Выбрать главу

Видно, кокетливые женщины не любят оставлять в покое удаляющегося от них мужчину, которому они хоть на одну минуту нравились. После моей неудачной переписки прошло более недели, что я не был у Пономаревых. Полупьяный муж, никогда почти меня не посещавший, явился неожиданно ко мне тотчас после моего обеда, в самые сумерки. „Я приехал за вами, — сказал он мне, довольно смущенный, — пригласить вас прокатиться со мною в санях“. — Что это вам вздумалось? — отвечал я. — разве все мы мало катаемся по городу, и неужели вам сани не надоели? — „Сделайте милость! Без отговорок одевайтесь и едем!“ Очень неохотно надел я шубу и сел в его совсем не парадные сани в одну лошадь, которой правил какой-то мальчишка форейтор. Мальчишка этот только что мы поехали маленькой рысцой, то и дело на меня поглядывал и, наконец, громко захохотал. Вышло, что кучерок был Софья Дмитриевна. Вея затеянная ею штука состояла в том, что ей хотелось, в чем она и успела, привезти меня к себе; но раз оскорбленное щепетильное мое самолюбие устояло против дальнейших ее искушений, хотя я и продолжал изредка посещать ее гостиную, заманчивую для молодых людей не одними ее прелестями, но и встречею со всеми почти петербургскими литераторами. <…>

Однажды, гуляя по набережной Фонтанки, встретил я двух, что-то уже черезчур щеголевато одетых охтенок; одна из них несла на плече ведро с молоком, их обыкновенным предметом ежедневной торговли. Я на них с любопытством взглянул, они захохотали и долго шли за мною, преследуя меня своим смехом. Оказалось, что это была Софья Дмитриевна с своей итальянкой. Куда и зачем они ходили, я от них не мог добиться»[30].

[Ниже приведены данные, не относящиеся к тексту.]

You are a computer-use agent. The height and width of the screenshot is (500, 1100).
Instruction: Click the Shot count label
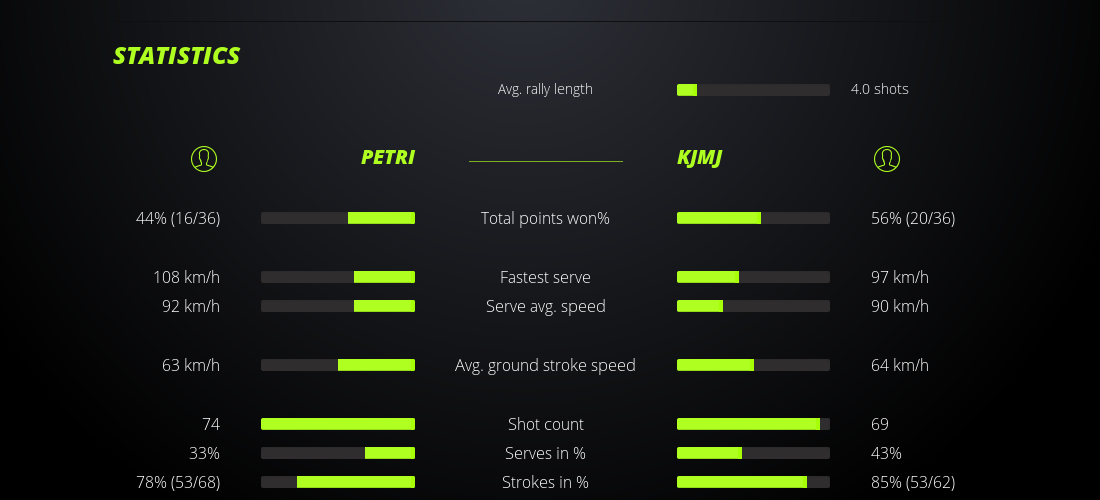click(545, 424)
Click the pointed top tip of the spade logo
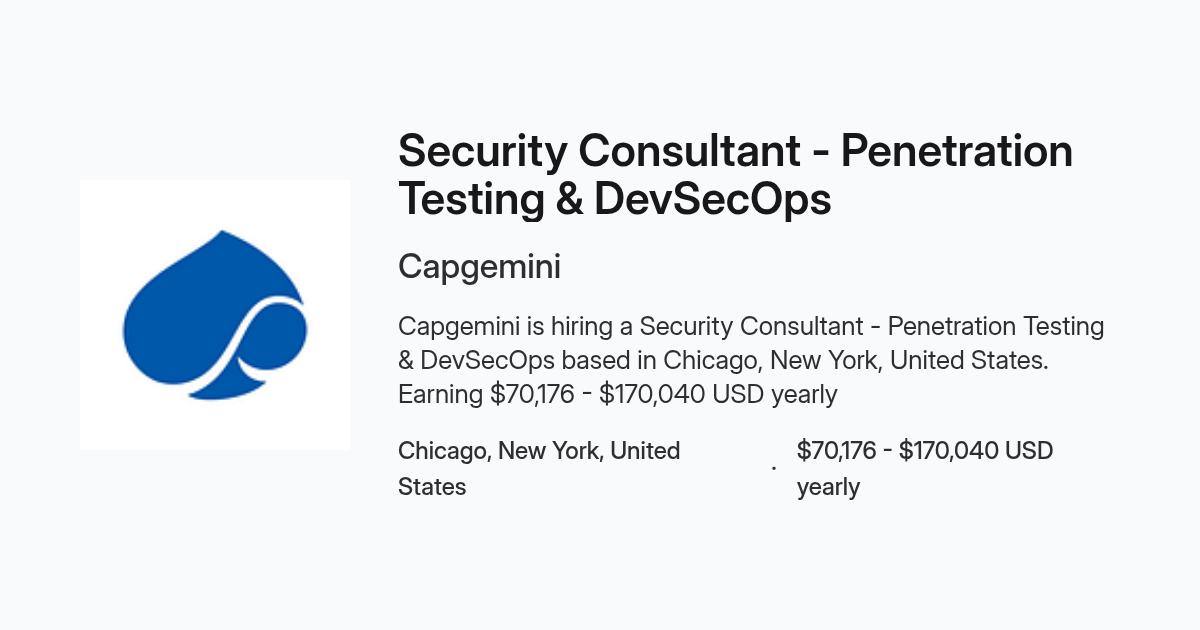Viewport: 1200px width, 630px height. point(222,235)
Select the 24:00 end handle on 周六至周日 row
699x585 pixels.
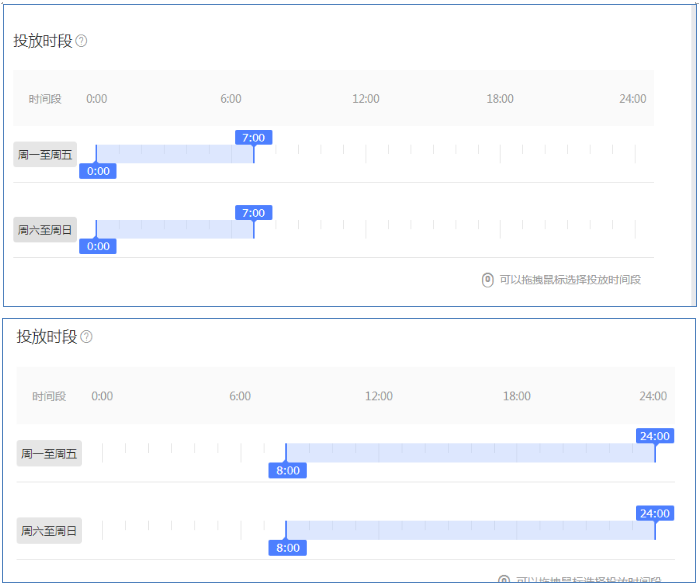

Свербеев оборвал свои рассказы, но не исчерпал их. Теперь, кажется, нет сомнения в том, что он и был тем «московским старожилом С…», о котором писал Николай Пономарев, и что ему принадлежали анекдоты о «барышне-крестьянке», предлагавшей ему яблоки, и об открытом гробе, в который забралась Софья Дмитриевна, чтобы проверить искренность скорби своих друзей. Человек суеверный мог бы счесть это последнее испытание дурным знаком, — и, как увидим далее, едва ли не был бы прав, — но беспечная проказливость хозяйки салона двадцатых годов содержала в себе изрядную долю вольнодумства. «Очень я ее любил — не помню, как и доехал до ее дома», — рассказывал Свербеев жене Николая Пономарева, — итак, она все же выиграла этот психологический поединок, утвердив свою власть над самонадеянным юношей. Игровое начало проникало в глубинные сферы духовной жизни маленького кружка, теряя свой салонно-риту-альный характер и становясь самой жизнью. «Жизнью земною играла она как младенец игрушкой», — скажет вскоре о Пономаревой Дельвиг, — и в поэтическом уподоблении даст точную историко-культурную формулу, но только в этой формуле была и другая сторона, — здесь было отчасти осознанное, а чаще всего бессознательное жизнестроение. Над ординарным миром эмпирического быта воздвигался иной мир — эстетизированный мир духовных сущностей, где царит любовь и поэзия, и в центре этого мира была она, петербургская Аспазия, уже не жена ничем не примечательного стареющего канцелярского чиновника, но прекрасная дама, вызывающая своих трубадуров для рыцарского служения госпоже.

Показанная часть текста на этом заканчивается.